*Work required*:
In the listing below, reproduce the lines between the one holding "You are a computer-use" and the one holding "pos(550,234)", inclusive, swapping "dashed" for "dotted" and changing nothing else. Leave the pictures out of your answer.

*Raw records*:
◇ ◇ ◇ ◇ ◇
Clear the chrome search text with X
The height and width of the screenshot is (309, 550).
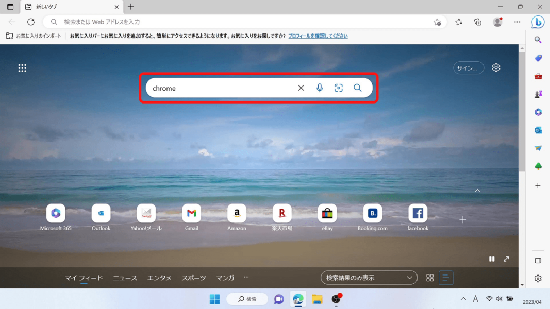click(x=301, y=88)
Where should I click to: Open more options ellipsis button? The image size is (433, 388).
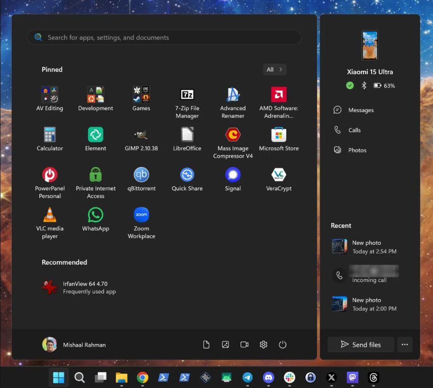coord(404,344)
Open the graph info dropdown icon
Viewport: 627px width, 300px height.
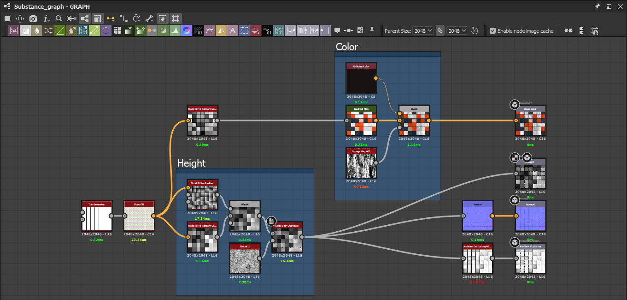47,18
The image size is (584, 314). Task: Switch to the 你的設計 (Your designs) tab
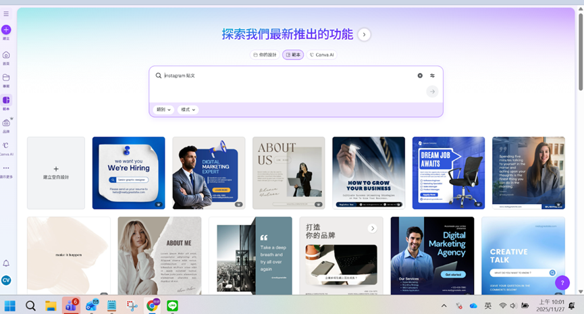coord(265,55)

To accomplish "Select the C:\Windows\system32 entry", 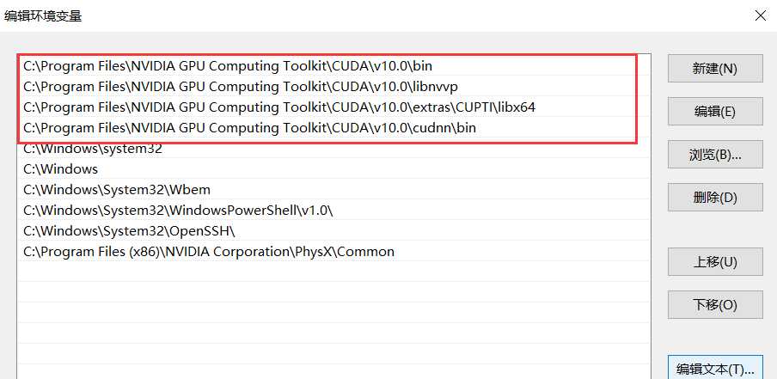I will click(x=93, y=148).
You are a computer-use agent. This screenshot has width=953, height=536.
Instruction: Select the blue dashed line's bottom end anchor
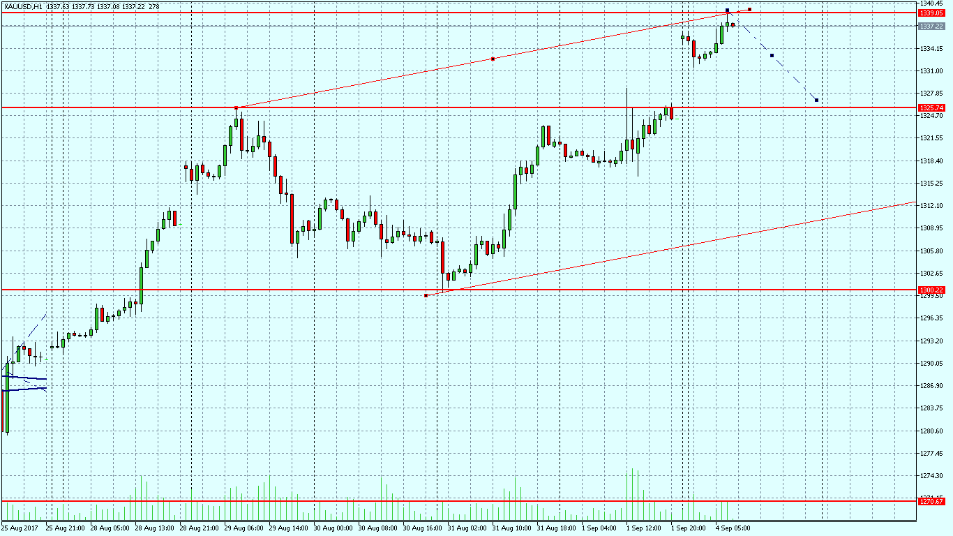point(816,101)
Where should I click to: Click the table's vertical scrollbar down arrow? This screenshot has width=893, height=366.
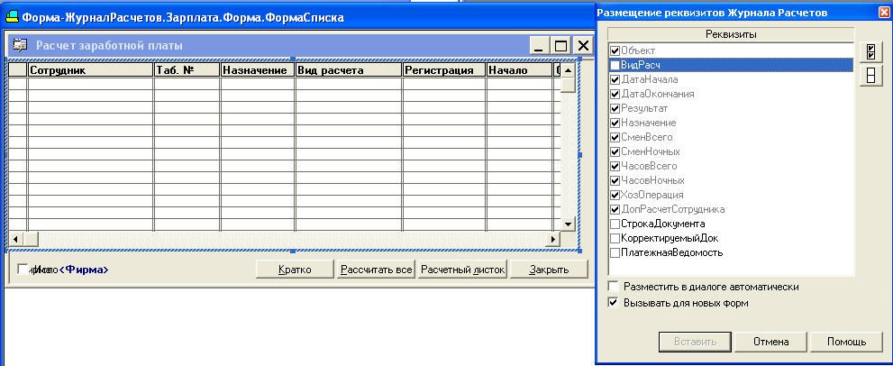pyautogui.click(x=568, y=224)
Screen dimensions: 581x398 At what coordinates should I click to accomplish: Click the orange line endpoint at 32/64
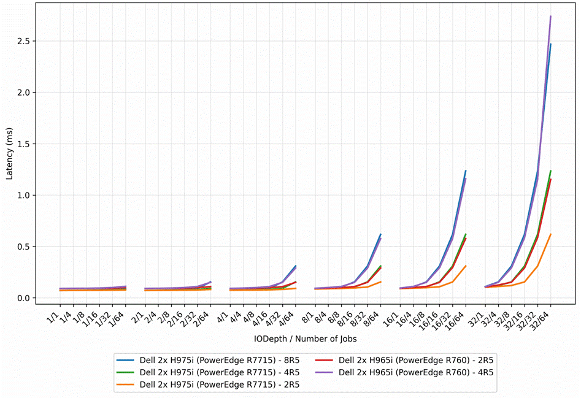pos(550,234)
◇ ◇ ◇ ◇ ◇
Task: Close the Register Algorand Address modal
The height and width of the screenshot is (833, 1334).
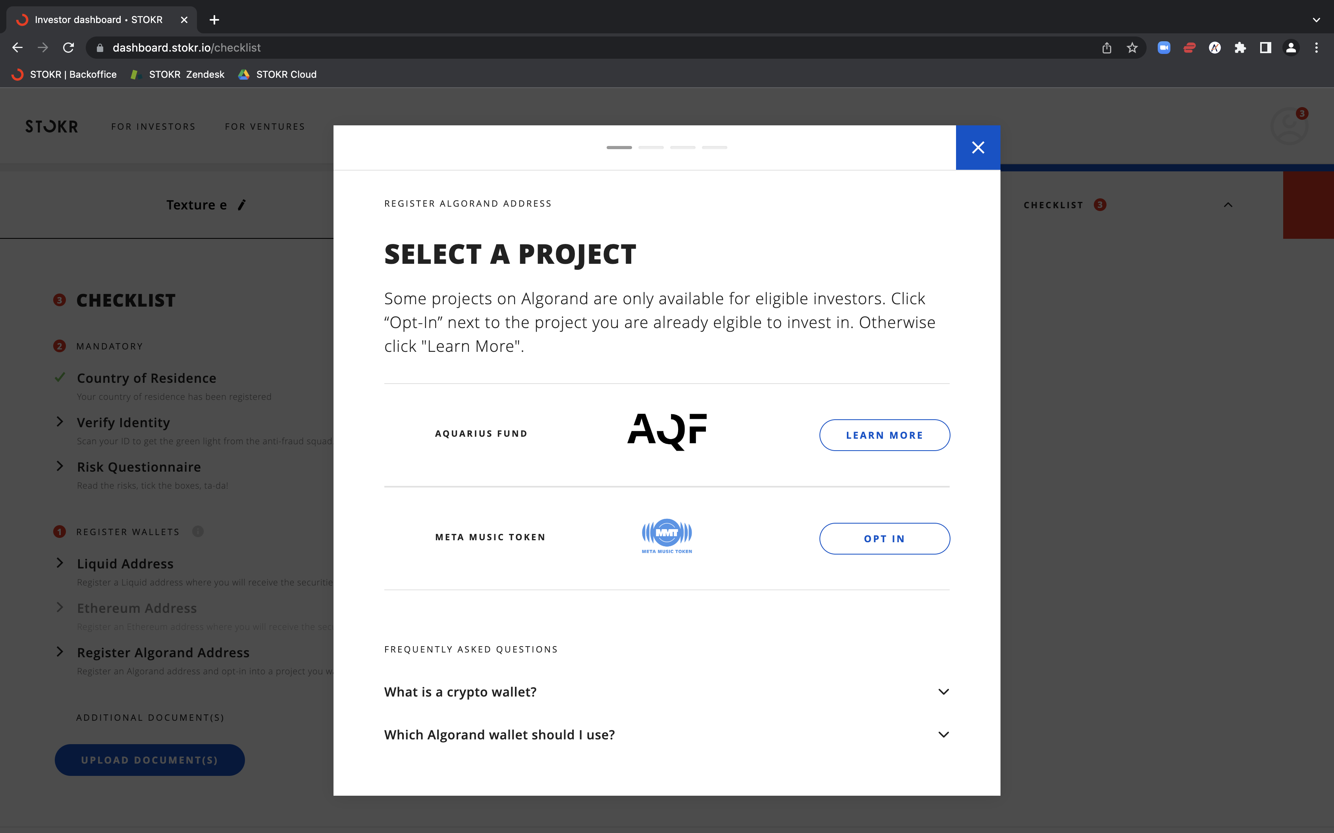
◇ ◇ ◇ ◇ ◇
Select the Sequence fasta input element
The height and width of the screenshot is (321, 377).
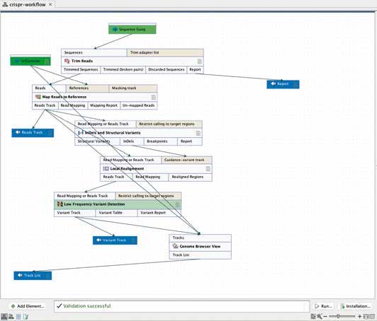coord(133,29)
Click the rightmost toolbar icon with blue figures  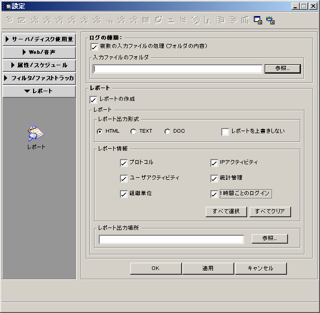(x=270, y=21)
◇ ◇ ◇ ◇ ◇
*Result*:
You are a computer-use agent. This screenshot has width=953, height=536.
Instruction: Select the blue dotted line's bottom end anchor
point(816,101)
Where should I click to: Click the table's vertical scrollbar down arrow? This screenshot has width=893, height=366.
pyautogui.click(x=568, y=224)
Screen dimensions: 581x398 At what coordinates should I click to accomplish: Click the orange line endpoint at 32/64
pos(550,234)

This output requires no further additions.